|dc.description.abstract||This dissertation introduces a measure of navigation complexity for complete coverage path planning (CCPP). It also introduces a novel approach to CCPP using reinforcement learning (RL) to enable a mobile robot to cover an area, subject to constraints on time and environmental complexity. Target applications are those with many repeated obstacles and hard time constraints, such as cleaning an airline cabin during the gate time between flights.
For navigation complexity measurement, the challenge is to consider various environmental factors together to measure the difficulty of navigating through the bounded space under consideration. For two-dimensional coverage problems, a low-complexity environment could be pictured as an area bounded by a rectangle or circle containing no obstacles, while a high complexity environment might be represented as a region bounded by a complex contour and filled with many randomly placed obstacles of random shapes and sizes.
The size of environments and the numbers of corners on maps are commonly taken into consideration. However, the size of robots to conduct CCPP navigation, the number of obstacles and the location of obstacles on maps are factors that cannot be ignored.

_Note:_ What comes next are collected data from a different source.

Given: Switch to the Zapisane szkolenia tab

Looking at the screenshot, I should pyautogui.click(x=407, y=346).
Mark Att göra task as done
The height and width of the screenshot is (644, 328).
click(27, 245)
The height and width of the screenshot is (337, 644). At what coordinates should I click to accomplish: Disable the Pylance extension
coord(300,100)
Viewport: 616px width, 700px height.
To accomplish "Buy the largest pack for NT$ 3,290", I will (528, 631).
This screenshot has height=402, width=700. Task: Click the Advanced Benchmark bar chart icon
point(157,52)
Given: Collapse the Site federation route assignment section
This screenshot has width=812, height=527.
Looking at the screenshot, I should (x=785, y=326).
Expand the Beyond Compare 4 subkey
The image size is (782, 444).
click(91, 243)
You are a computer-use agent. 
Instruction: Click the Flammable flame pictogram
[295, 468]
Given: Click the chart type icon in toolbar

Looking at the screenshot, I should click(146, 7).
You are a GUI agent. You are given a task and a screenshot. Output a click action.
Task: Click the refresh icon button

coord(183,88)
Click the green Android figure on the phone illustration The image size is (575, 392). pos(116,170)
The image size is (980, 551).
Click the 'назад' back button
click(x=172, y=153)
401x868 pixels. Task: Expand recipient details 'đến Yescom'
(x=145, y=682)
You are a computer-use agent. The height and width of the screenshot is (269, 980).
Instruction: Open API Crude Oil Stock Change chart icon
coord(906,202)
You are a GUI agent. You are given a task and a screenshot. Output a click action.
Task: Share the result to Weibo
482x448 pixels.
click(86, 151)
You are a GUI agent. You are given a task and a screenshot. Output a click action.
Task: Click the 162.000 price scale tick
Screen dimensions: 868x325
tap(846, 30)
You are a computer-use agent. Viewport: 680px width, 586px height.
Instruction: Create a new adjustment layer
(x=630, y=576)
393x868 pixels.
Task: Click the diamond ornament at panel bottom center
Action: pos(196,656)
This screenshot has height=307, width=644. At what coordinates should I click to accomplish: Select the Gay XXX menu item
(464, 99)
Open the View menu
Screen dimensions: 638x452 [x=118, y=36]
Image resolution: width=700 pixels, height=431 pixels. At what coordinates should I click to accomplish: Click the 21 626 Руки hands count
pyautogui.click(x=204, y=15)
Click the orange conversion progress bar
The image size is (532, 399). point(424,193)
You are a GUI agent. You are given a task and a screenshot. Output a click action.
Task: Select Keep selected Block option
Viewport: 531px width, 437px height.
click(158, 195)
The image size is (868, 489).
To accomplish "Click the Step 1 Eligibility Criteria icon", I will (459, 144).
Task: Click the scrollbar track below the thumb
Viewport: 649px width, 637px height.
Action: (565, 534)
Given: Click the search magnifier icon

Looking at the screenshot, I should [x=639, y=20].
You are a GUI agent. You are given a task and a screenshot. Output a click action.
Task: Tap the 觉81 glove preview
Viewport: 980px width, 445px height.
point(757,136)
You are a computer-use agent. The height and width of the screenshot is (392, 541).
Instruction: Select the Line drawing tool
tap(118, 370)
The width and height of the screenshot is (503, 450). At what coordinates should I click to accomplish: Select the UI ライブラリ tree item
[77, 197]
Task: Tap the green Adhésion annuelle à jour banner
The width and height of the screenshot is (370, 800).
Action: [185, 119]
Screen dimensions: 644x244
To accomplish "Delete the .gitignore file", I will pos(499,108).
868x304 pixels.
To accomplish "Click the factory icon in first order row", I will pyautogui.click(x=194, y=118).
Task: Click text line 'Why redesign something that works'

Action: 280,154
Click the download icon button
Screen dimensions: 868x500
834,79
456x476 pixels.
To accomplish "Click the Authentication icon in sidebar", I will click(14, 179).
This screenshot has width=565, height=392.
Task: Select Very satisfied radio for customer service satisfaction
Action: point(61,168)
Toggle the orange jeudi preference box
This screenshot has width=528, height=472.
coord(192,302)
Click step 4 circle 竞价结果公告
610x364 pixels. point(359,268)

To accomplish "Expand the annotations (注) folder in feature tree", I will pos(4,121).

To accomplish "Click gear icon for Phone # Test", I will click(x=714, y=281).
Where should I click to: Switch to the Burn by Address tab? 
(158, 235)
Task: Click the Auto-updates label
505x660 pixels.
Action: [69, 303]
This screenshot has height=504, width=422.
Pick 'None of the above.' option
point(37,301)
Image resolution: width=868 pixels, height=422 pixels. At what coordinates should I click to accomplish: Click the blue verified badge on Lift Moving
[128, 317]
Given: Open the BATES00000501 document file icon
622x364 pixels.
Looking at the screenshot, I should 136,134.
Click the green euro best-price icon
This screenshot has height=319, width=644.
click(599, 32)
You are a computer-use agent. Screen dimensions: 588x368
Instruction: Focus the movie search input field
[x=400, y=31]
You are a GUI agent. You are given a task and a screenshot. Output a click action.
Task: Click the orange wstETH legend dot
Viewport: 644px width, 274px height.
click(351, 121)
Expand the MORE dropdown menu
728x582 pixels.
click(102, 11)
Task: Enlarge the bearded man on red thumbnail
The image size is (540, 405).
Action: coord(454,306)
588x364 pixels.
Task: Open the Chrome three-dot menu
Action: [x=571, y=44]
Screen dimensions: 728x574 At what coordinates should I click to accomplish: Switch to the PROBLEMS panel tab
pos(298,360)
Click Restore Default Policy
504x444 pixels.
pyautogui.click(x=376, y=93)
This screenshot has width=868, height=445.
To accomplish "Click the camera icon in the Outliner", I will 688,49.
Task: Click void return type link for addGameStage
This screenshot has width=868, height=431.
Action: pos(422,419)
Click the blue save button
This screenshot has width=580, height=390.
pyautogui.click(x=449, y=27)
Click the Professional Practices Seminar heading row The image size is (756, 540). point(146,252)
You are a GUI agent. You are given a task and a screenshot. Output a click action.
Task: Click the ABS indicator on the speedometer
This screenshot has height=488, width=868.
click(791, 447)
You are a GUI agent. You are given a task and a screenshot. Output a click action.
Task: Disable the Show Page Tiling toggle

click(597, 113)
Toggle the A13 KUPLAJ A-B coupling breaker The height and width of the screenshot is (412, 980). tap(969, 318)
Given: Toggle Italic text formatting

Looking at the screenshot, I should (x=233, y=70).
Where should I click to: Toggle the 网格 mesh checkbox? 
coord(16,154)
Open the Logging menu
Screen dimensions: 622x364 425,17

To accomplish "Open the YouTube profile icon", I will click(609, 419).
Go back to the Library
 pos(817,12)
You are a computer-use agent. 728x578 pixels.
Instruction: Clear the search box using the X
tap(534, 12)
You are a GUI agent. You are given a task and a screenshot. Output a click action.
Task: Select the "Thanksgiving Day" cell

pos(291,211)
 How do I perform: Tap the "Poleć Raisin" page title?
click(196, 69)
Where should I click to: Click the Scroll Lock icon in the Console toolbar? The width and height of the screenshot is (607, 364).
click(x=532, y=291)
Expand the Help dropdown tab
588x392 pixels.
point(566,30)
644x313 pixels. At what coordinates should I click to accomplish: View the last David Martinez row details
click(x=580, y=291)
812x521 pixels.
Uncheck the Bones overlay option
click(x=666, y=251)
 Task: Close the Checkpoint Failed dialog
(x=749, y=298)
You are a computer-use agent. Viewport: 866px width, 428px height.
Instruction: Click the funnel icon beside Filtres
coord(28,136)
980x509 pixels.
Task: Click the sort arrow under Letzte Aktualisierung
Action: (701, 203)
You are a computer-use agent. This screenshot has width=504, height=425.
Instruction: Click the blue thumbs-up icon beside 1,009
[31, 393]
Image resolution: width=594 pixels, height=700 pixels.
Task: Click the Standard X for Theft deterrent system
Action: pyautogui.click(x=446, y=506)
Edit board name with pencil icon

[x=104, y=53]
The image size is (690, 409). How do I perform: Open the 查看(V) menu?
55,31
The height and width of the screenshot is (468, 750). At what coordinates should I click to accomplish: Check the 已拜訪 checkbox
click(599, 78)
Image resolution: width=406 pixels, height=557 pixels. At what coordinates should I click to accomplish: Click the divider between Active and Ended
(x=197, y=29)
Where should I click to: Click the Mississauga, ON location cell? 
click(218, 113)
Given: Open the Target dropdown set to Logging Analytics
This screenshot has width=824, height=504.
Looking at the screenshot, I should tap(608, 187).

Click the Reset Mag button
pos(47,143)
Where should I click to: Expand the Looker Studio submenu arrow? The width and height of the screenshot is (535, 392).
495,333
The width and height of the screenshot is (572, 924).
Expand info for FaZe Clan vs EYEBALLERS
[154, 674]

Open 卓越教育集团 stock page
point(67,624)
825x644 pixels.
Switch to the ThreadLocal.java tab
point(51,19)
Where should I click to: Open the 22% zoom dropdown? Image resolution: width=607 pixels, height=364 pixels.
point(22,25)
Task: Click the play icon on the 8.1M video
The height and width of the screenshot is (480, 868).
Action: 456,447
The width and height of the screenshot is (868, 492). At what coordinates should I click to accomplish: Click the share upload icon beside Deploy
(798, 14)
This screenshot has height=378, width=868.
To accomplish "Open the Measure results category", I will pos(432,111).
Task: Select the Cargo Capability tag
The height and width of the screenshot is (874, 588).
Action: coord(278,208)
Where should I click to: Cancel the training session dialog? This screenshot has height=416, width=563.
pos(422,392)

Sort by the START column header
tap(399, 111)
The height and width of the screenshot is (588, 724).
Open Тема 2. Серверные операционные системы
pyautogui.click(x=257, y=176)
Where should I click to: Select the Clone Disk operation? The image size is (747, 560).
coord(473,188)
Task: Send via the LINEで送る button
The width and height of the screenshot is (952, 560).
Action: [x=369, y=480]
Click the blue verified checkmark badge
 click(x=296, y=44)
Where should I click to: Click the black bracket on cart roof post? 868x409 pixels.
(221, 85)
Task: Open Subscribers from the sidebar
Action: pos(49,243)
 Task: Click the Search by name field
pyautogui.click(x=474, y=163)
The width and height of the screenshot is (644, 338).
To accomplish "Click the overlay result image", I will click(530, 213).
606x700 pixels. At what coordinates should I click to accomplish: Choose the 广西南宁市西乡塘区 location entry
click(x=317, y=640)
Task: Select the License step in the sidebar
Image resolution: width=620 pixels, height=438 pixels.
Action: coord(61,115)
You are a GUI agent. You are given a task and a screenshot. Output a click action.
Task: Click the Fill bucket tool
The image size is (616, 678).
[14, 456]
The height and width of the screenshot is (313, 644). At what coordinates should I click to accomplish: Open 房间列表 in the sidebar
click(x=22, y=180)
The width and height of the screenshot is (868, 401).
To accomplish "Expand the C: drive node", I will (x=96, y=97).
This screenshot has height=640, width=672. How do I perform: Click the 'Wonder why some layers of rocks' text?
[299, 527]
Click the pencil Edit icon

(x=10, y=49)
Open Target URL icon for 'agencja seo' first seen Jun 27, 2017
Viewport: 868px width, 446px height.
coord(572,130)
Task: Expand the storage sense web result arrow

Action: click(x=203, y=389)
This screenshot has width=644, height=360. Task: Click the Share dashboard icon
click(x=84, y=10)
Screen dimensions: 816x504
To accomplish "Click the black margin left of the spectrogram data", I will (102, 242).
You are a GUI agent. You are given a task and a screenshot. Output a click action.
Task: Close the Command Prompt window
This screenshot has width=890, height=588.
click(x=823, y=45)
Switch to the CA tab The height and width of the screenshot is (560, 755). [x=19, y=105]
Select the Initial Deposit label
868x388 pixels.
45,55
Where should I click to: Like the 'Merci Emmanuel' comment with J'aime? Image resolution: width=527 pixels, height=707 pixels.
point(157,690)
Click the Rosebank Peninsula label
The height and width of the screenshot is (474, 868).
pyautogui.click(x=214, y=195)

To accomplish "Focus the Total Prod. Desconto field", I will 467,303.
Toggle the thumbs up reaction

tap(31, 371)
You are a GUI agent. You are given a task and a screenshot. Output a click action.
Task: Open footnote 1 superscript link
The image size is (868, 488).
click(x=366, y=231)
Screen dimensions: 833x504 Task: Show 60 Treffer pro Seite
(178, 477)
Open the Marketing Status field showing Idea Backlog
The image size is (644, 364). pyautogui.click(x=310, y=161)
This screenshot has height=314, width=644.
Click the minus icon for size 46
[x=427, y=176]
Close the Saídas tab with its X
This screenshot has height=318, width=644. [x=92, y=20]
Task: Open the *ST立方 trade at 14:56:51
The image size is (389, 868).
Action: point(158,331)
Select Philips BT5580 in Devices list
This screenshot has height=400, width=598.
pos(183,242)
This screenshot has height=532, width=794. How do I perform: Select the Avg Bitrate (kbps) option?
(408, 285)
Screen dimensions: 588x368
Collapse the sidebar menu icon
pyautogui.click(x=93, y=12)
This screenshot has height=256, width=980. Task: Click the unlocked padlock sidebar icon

To address the aforementioned challenge, I propose a method consistent with the Shannon Entropy Formula. Four environmental factors are considered as inputs in our navigation complexity measurement. These four inputs include the spatial area to be covered, robot size, number of obstacles, and obstacle locations.
The experimental results show that our approach enables the computation of navigation complexity in a variety of environments, and that the results are intuitively consistent with human observation. This approach provides a comprehensive complexity measurement as a reference for CCPP performance analysis.
For map coverage using RL, the framework trains the robot in a simulated environment to move to uncovered areas and to avoid frequent collisions using rewards. Additionally, it encourages the robot to complete map coverage missions efficiently and quickly.
I select the Machine-Learning Agent provided by Unity3D to build a fragment (sample cell) of an airline cabin environment in which to train the robot. I implement Proximal Policy Optimization as the main training network, and added curiosity functions (i.e., intrinsic rewards) to encourage the robot to explore uncovered areas during training. I use Generative Adversarial Imitation Learning to guide the training policy’s convergence close to the expert data.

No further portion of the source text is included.